Stop-gap becomes plan A
The migration simply couldn't afford to wait for five years, so Mahlitz started looking for alternatives.
Already a customer of Nutanix and Microsoft from the earlier data centre revamp, he spoke to their representatives for advice.
"So a very casual conversation with Nutanix revealed that there's this product coming up called NC2 clusters, where you can put the Nutanix layer inside of the cloud. Well, that could be my contingency plan."
NC2, Nutanix's hybrid cloud platform, allows applications to run on a variety of on-premises and multiple clouds, meaning that FLS could plausibly vacate the datacentre on time giving it more time for the refactoring.
A proof of concept followed, joining the on-premises data centre to NC2 on Azure in a US data centre and migrating production workloads to it. Even the old legacy systems behaved themselves. "In fact they ran like a charm," Mahlitz said.
Following that, the stop-gap solution became plan A.
"I sat down with Nutanix, and I sat down with Microsoft. I explored the sustainability behind this, I explored the costs behind this, I explored the management of all this, and I struggled to come up with a reason why we wouldn't do this as a primary plan.
"Everything made sense. I can reduce costs, I can have a single management plane so I don't need to up train or recruit any new staff, and I meet my sustainability targets."
Eighteen months of due diligence followed, to ensure this road less travelled really could lead to the required reduction in data centre footprint and energy use, without running into cost overruns, licencing issues and the rest. Satisfied, in June, the whole system - 300 applications, 30 terabytes of data and the supporting infrastructure - was migrated to NC2 on Azure in the UK, a process that took one month assisted by Microsoft and Nutanix. With everything now in the cloud, the on-premises data centre can be safely shut down.

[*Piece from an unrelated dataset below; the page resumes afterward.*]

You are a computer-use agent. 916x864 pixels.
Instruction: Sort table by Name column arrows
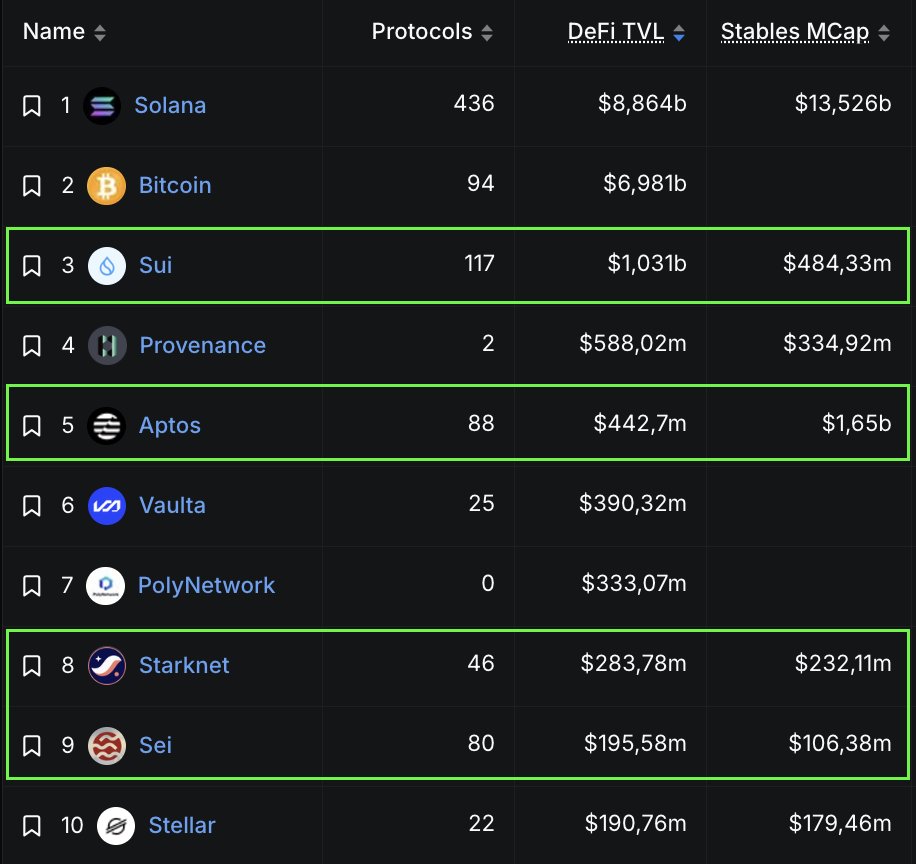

FLS has converted some of its Nutanix licences to run in Azure and plans next year to do the same with another cloud provider to keep options open and reduce the risk of being locked into a single provider.
While Mahlitz and his team are understandably delighted that the scheme paid off, the real-world test will be what it can deliver now and into the future.
"I think the success story will be that I have a forester in the middle of nowhere, and he or she can access all our core servers not realising it's all running on NC2, using all these cloud services, and not having to return to the office to report. That's the proof of what we've delivered."
A trailblazing use case
Mahlitz told Computing that as far as he is aware, lifting-and-shifting a whole data centre to a virtualised layer in the public cloud is unique for a public body in Europe, a sector that is generally risk-averse and tied into deals with integrators and consultancies.
"It's very much a trailblazing of use case for public sector," he said. "In the public sector nobody's taking a risk. Nobody's doing that due diligence."
He added that the early successes of the FLS migration has "generated a great deal of interest" among other government departments with a cloud-first strategy, who don't want to wait years as their old systems are refactored for cloud.